According to recent estimates, tobacco companies were spending close to 34 million dollars everyday on advertising. Talk of repetition – they were using every conceivable form of media to reach out to their target audience and repeatedly convince them into believing the “cool” quotient of their product. A survey conducted in 2002 revealed that 86% of childhood smokers favour Camel, Marlboro and Newport cigarettes – the most heavily advertised brands. The mantra was simple - double your advertising revenue if you want to double your sales. In the nineties, Joe Camel Company increased their ad campaign from $27 million to $43 million, capturing shares of over 50% of youth smokers. Interestingly though, their share in the adult market remained practically unchanged. It’s the children who fall prey to these tactics – they are the softest target. According to Naomi Klein’s famous book No Logo, “…poor neighborhoods have a disproportionately high number of billboards selling tobacco and hard liquor products… the ads always feature models sailing, skiing, playing golf, making these addictive products particularly glamorous to kids stuck in the ghetto longing for escape.”

In 1998, when several laws were passed in America curbing the vast reach of these companies, they changed their game plan. Being restricted from showing their ads in various places - tobacco companies had to cut down their ad spending drastically. The money they saved thus was used in giving free cigarettes and price discounts to retailers – making the problem even more serious. Not only were the cigarettes displayed prominently in stores, but now they were more affordable. That glamorous life you saw in the ads could be yours – at a lesser cost. The list of freebies kept increasing. So now tobacco companies included T-shirts, CD player & bags as promotional items. So even if you did not buy the product, you still used the “brand” and were aware of it. Even though one saw less of advertisements, one never failed to see the “brand names”.

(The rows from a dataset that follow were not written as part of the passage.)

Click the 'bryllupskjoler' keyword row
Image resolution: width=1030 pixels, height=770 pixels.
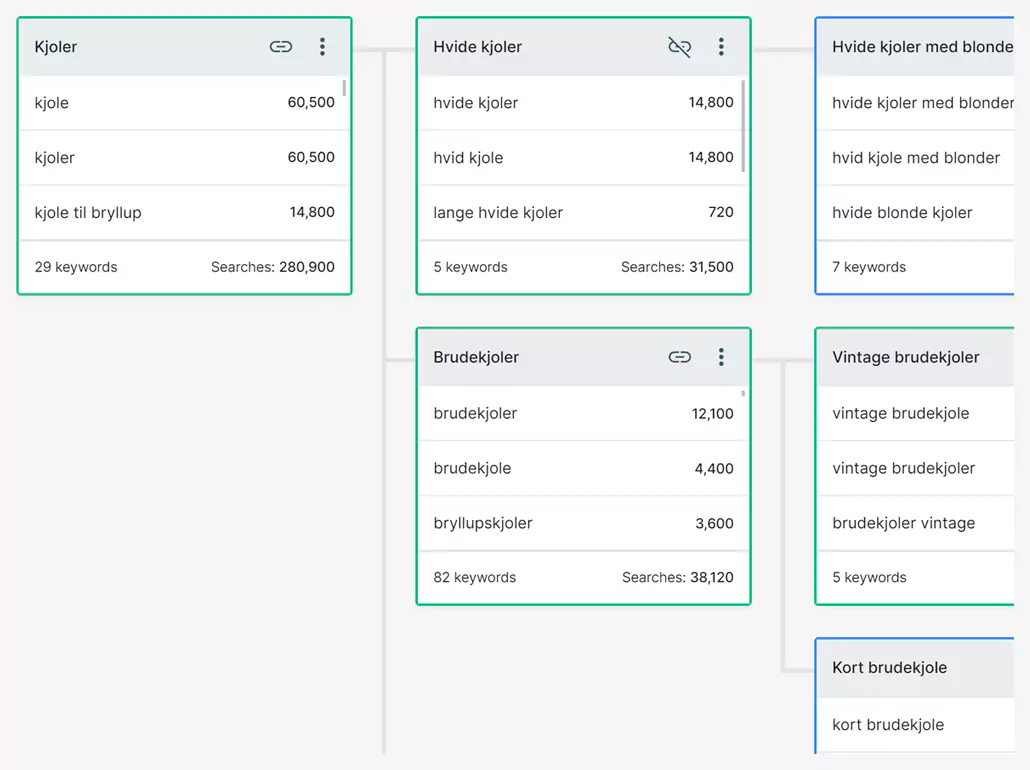click(x=582, y=523)
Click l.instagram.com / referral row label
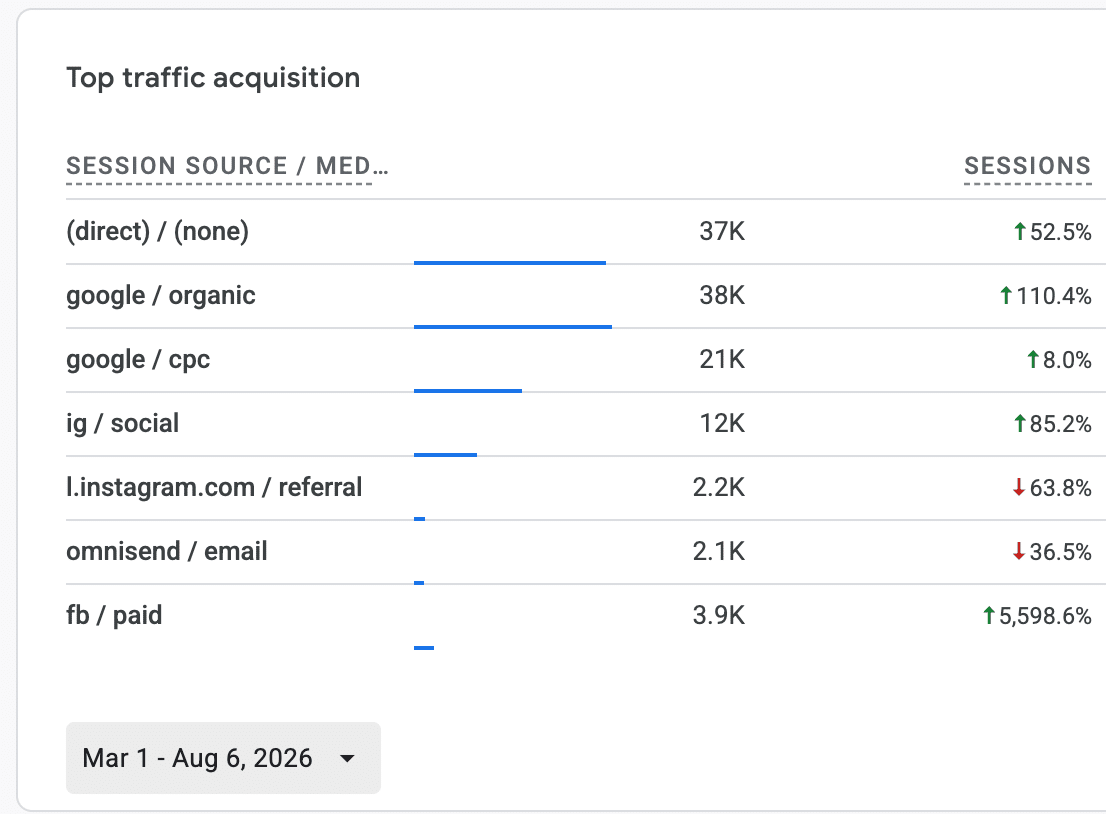The width and height of the screenshot is (1106, 814). coord(214,487)
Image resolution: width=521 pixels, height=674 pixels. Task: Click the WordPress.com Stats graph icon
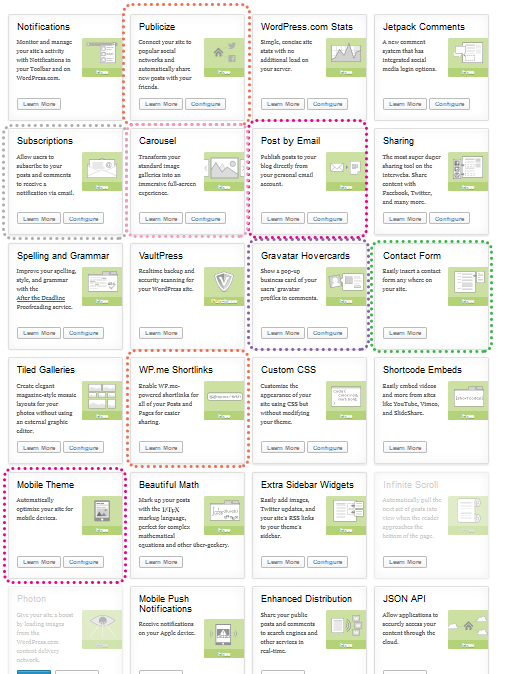pyautogui.click(x=346, y=53)
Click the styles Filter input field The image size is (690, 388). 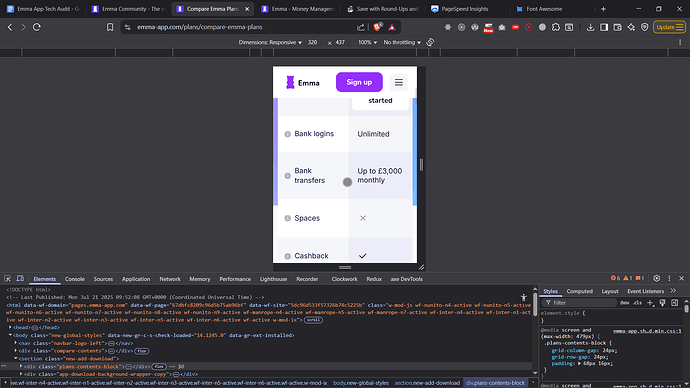coord(581,303)
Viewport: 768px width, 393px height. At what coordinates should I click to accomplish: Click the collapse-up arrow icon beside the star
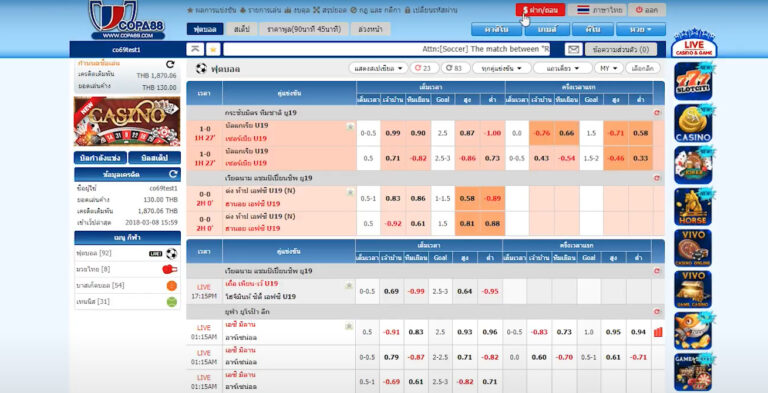[194, 49]
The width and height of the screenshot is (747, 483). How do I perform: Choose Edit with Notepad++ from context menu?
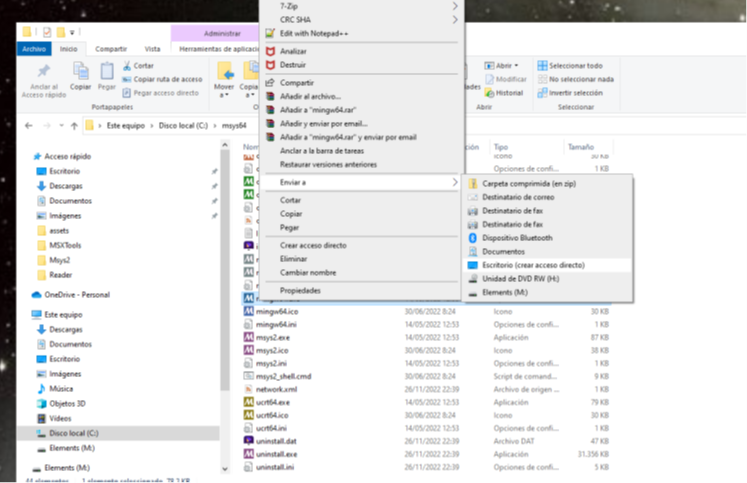click(314, 33)

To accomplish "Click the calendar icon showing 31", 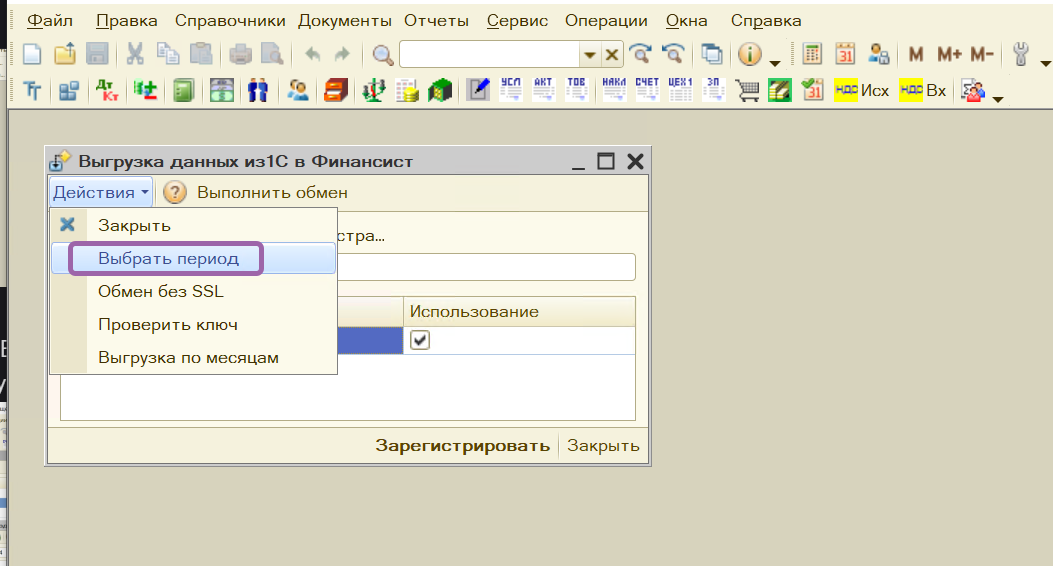I will point(845,54).
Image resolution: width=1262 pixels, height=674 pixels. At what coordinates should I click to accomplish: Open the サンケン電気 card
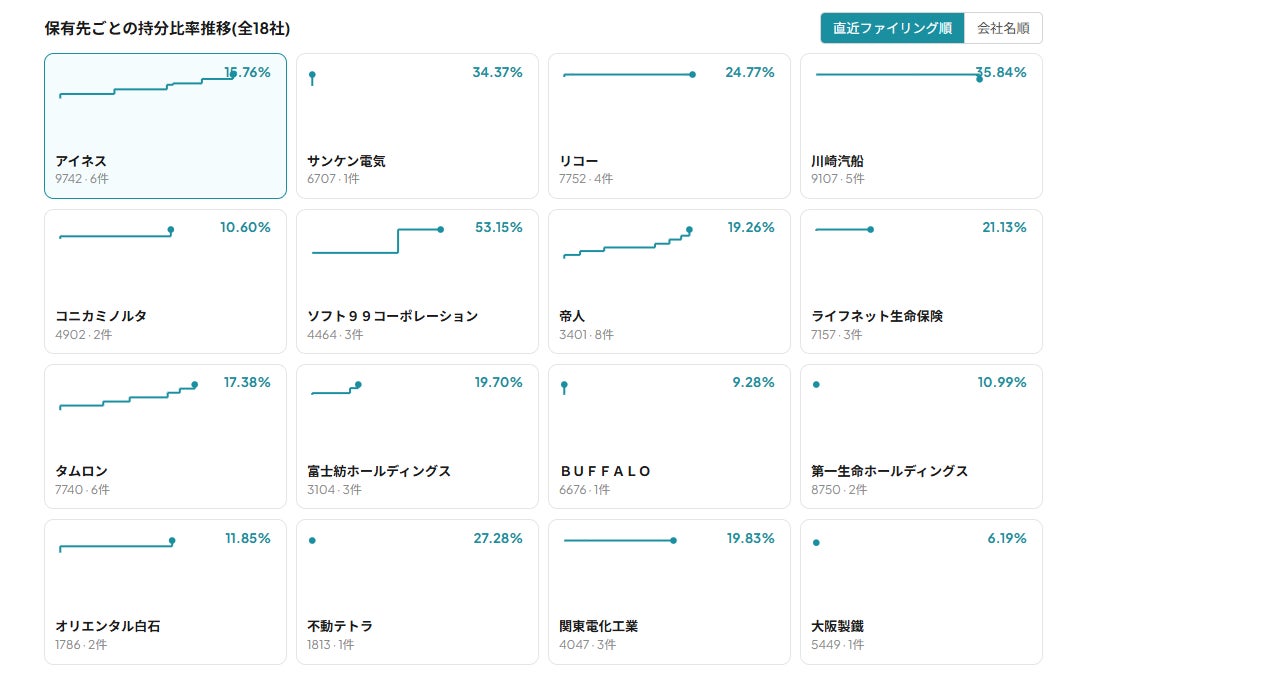point(417,126)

Joe Camel uses the cartoon image of Camel to make its products look harmless and sometimes even look like it’s suitable for children. A research done by American Federal Trade Commission found that 86% of kids aged 10 to 17 recognized the character Joe Camel. Shocking! With so much spending power and such strong image marketing, is there any way one can beat these tobacco companies?

Absolutely. If “images” is what they were playing with all these years, then it was these images, which were used by some to several the true meaning behind these glamorous ads. So “Adbusters”, the Canadian magazine, altered the images and slogans of popular advertisements to show the correct pictures. Absolut Vodka and its series of advertisements changed to Absolut Death. “Ultra Cool” became “Utter Fool”. It did make you laugh & smile, but it drove home the point too.

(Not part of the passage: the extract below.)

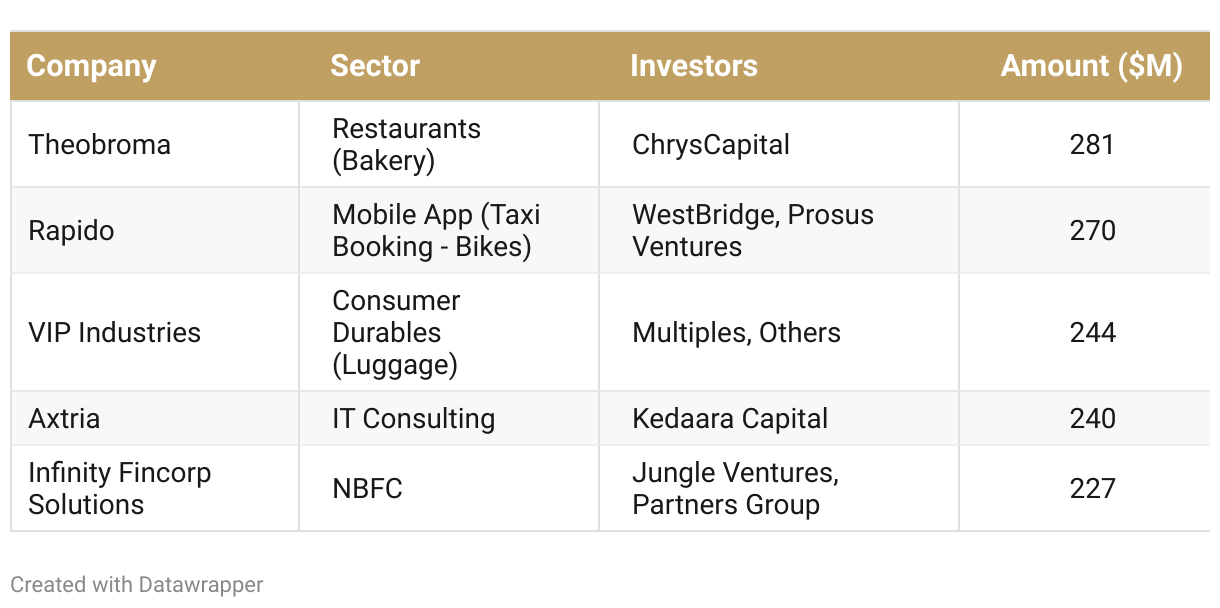Viewport: 1220px width, 608px height.
Task: Select the NBFC sector cell
Action: pos(367,489)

With most of the products being more – or – less similar, today it’s “images” that make or change people’s perceptions. GM filed for bankruptcy a few days back, which changed people’s perception about the company & its products. On Wednesday (3rd June), the company was ready with its ads; educating people about its future plans. The 60-second spot promised viewers leaner, greener, faster cars. After all, it claimed, “This it not about going out of business; this is about getting down to business.” If it really wanted to survive, it certainly needed a positive image.

In this game of images, putting those horrendous scary pictures on cigarette packets might work. Some may shout themselves hoarse that this was too much intrusion by the government, but it’s time we did something about it. May be the adult smokers might not get affected much, but the young could be deterred from getting addicted.

Advertisers & marketers hold tremendous power in their hands and we made sure that power was in the right hands. It’s time we took to task people who misuse this power. It’s time we started advertising responsibly.